* [Your assignment]: Each line from the one containing "You are a computer-use agent. The" to the end of the entries below must be restated exactly, and no other line should appear.

* [Supplied data]:
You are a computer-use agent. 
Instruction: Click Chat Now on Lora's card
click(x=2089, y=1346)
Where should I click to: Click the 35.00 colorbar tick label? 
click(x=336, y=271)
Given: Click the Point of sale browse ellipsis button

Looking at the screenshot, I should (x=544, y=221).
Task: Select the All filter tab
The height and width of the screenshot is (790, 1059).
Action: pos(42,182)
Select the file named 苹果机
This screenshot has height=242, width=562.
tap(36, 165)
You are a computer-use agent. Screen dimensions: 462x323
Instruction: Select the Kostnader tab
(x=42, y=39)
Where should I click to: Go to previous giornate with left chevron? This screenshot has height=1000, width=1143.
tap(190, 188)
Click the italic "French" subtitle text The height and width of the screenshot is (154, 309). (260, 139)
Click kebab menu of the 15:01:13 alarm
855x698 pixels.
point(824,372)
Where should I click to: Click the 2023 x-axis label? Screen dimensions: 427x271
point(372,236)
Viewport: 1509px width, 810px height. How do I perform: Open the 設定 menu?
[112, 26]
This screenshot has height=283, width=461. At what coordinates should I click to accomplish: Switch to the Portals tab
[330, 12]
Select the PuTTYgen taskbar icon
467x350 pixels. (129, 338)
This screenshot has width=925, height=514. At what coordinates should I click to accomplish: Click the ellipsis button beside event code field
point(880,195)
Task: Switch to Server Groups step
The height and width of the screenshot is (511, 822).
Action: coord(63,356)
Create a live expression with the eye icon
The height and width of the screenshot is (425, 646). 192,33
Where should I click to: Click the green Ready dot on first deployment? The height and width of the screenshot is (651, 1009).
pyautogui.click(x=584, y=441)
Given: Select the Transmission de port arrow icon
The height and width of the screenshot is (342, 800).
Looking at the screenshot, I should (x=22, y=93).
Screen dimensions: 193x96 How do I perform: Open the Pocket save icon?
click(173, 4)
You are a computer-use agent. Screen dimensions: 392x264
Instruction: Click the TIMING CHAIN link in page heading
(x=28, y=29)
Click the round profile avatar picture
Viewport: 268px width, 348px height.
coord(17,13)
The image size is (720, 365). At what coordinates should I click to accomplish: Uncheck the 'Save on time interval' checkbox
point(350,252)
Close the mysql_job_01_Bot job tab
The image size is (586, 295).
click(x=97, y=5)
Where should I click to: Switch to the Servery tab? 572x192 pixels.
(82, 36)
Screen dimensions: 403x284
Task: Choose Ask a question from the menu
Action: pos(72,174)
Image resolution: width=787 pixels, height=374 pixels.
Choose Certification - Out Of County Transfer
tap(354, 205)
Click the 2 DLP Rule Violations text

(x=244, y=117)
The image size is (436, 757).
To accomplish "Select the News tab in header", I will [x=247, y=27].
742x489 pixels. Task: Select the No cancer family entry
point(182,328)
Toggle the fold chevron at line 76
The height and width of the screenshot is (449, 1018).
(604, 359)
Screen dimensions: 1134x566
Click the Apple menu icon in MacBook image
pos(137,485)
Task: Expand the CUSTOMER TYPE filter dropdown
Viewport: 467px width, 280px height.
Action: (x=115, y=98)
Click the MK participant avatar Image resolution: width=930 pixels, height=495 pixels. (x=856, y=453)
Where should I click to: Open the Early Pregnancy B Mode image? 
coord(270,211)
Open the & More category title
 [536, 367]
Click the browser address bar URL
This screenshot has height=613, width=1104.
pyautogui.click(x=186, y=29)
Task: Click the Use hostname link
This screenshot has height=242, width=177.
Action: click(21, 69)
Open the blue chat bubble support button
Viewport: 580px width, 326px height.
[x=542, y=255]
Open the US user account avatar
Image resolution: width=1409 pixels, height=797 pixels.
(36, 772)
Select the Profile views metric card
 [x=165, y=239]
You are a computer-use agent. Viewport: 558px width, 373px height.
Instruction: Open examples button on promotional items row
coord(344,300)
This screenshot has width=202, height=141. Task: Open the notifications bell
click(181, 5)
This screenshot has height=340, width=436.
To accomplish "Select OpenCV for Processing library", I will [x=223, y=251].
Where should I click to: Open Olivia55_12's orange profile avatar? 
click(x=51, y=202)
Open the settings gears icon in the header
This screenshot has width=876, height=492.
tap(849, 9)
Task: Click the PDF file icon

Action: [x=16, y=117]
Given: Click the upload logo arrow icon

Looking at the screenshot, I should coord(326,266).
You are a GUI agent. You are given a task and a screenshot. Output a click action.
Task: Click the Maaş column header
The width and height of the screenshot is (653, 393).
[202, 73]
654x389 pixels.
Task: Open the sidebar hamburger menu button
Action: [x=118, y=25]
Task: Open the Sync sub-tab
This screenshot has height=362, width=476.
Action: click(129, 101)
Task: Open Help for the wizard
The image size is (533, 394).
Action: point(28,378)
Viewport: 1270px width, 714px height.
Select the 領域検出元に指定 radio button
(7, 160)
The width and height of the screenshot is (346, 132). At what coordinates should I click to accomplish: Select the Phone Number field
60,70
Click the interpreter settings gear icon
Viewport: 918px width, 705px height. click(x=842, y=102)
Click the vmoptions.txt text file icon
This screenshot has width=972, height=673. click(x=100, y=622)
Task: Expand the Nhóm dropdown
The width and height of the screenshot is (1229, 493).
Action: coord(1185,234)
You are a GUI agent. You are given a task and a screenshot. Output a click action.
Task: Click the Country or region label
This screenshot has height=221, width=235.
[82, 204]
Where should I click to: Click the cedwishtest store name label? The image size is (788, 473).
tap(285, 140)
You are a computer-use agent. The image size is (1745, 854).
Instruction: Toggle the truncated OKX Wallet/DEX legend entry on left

* [Your response]:
You are a computer-use agent. The image size is (1745, 854).
Instruction: Toggle the truncated OKX Wallet/DEX legend entry on left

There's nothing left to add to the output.